- _Extrait du texte_
-*-
Parce qu'elle repose sur la même logique, loin de simplifier et d'apporter la lumière, la jurisprudence Pellegrin c France, doit déboucher sur les mêmes incertitudes et les mêmes discussions.

Au demeurant, l'arrêt lui-même en est une bonne illustration !

En effet, ainsi qu'il est expressément souligné (§§ 8 et suiv.), si M. Pellegrin a été recruté par le ministère français de la Coopération et du Développement, ce n’est pas pour travailler pour le compte de l'administration française, mais « en qualité de coopérant conseiller technique du ministre de l'Economie, de la Planification et du Commerce de la Guinée équatoriale ». Le contrat précise, d’ailleurs, que « le requérant est mis à la disposition du gouvernement de la République de la Guinée équatoriale » et vise la loi du 13 juillet 1972[12], laquelle précise que les personnels qu’elle concerne sont placés « sous l’autorité du gouvernement de l’Etat étranger ».

Il apparaît ainsi qu'à supposer même que M. Pellegrin occupait un emploi «comportant une mission d'intérêt général ou une participation à l'exercice de la puissance publique » des autorités de la République de la Guinée équatoriale, il ne détenait aucune « parcelle de la souveraineté de l'Etat » français avec lequel il était en litige.

Par contre, toujours sur la base du principe adopté par la Cour, un requérant qui a attendu 9 ans avant de voir rejeter son recours tendant à ce que lui soit reconnu le droit de percevoir une indemnité de service nocturne ‑contentieux patrimonial s'il en est ! – n’a pas droit à un procès équitable parce qu'il est sous-brigadier (CEDH, 5 décembre 2000, Mosticchio c/ Italie, req. n° 41808/98).

 

Si on cherche les raisons de ce caractère peu opérant de la jurisprudence de la Cour européenne des droits de l’Homme, il y a d'abord et évidemment la difficultés qu’il y a à dire où passe la frontière entre ce qui relève de la participation à l’exercice de la puissance publique et ce qui n’en relève pas.

Il y a aussi le caractère artificiel de cette jurisprudence souligné par les juges qui ont émis une opinion dissidente : un critère dégagé pour déterminer les limites qui peuvent être apportées au droit des ressortissants des Etats membres de la Communauté à occuper un emploi public dans un Etat dont ils ne sont pas ressortissants ne peut raisonnablement servir de critère au droit à un procès équitable !
-*-
- _Enregistrements présentés_
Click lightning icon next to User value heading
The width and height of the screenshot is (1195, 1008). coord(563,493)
-*-
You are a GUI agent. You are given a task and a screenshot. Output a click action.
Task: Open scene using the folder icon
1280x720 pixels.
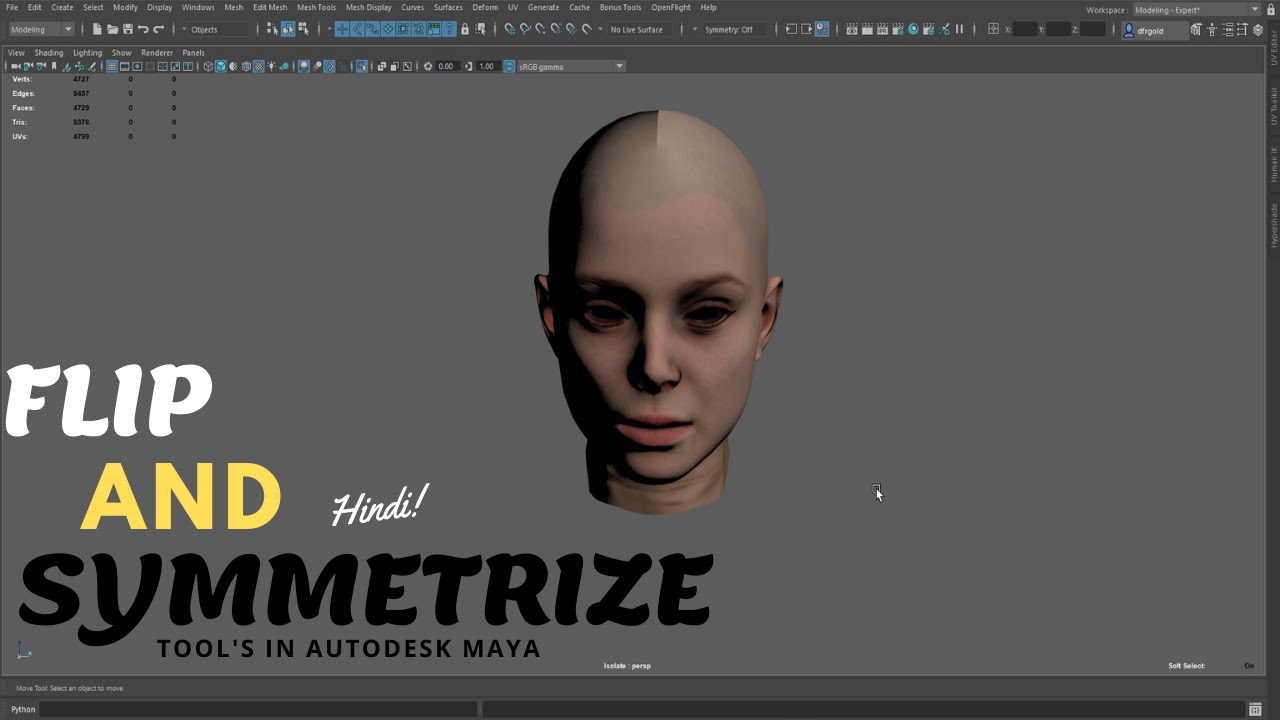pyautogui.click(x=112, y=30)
-*-
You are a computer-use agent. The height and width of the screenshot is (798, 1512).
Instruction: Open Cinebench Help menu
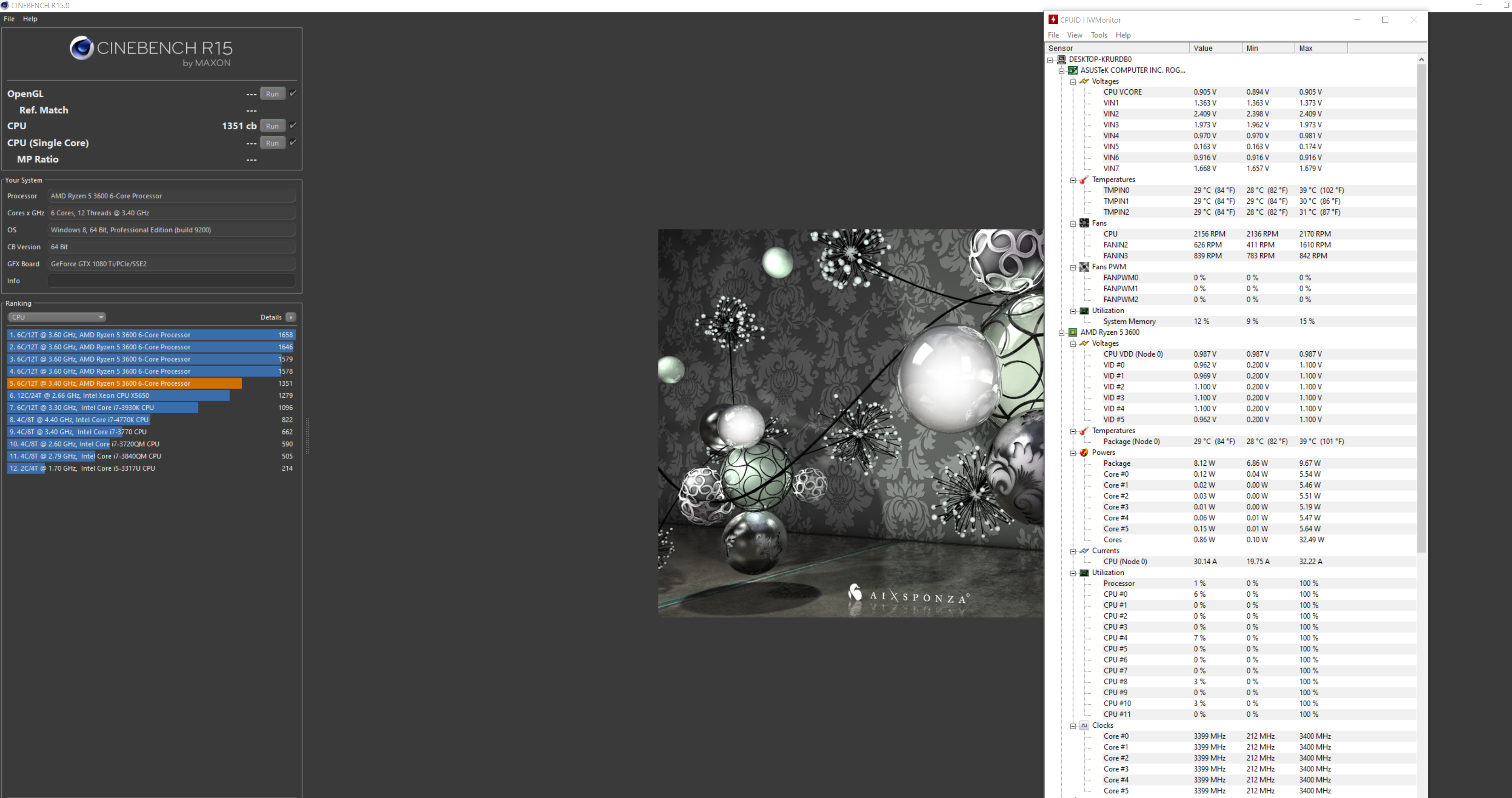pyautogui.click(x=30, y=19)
-*-
- _Travail demandé_
a – Recopiez mot pour mot le passage du texte sur la jurisprudence Pellegrin, de « Il apparaît ainsi » à « était en litige. ».
b – D'après le texte sur la jurisprudence Pellegrin, quel ministère français a recruté M. Pellegrin ?
c – Poursuivez le texte sur la jurisprudence Pellegrin c France au-delà de sa dernière phrase.

- _Réponses attendues_
a –
Il apparaît ainsi qu'à supposer même que M. Pellegrin occupait un emploi «comportant une mission d'intérêt général ou une participation à l'exercice de la puissance publique » des autorités de la République de la Guinée équatoriale, il ne détenait aucune « parcelle de la souveraineté de l'Etat » français avec lequel il était en litige.

b – Le ministère français de la Coopération et du Développement.

c –
Mais il y a aussi et surtout le fait qu'en dernière analyse la jurisprudence se situe dans le droit fil d'une lecture de l'art. 6 § 1 qui témoigne, pour citer l'appréciation peu élogieuse d'un membre éminent de la Cour[13] d'une certaine propension à « se replier frileusement dans le cocon d'une interprétation étriquée et pusillanime » que rien ne justifie et que tout condamne.

 

B • Le sens et la portée de l’art. 6 § 1 de la Cour européenne des droits de l’Homme

 

Pour que l'art. 6 § 1 trouve à s'appliquer, il faut que soit cumulativement rempli un certain nombre de conditions :

- il doit y avoir « contestation » sur un « droit » que l'on peut prétendre, au moins de manière défendable, reconnu en droit interne ;

- il doit s'agir d'une contestation réelle et sérieuse ;

- cette contestation peut concerner aussi bien l'existence même d'un droit que son étendue ou ses modalités d'exercice ;

- enfin, selon la Cour européenne des droits de l’Homme, il faut aussi - pour ne pas dire surtout - que le droit en question soit un droit «de caractère civil ».

La Cour semble s'attacher à une lecture littérale de cette dernière condition. Or l° cette lecture ne se justifie pas et 2° même si elle se justifiait, elle ne pourrait pas donner un fondement juridiquement acceptable à la jurisprudence de la Cour.

 

1) Une lecture apparemment littérale que rien ne justifie

Périodiquement la Cour européenne des droits de l’Homme relève qu' « il faut retenir, conformément à l'objet et au but de la Convention, une interprétation restrictive des exceptions aux garanties offertes par l'art. 6 § 1 »[14]. Sur la base d’une telle profession de foi, il est clair qu’une lecture littérale de l’art. 6 § 1 ne peut se justifier.

En fait, elle ne peut se justifier pour trois raisons.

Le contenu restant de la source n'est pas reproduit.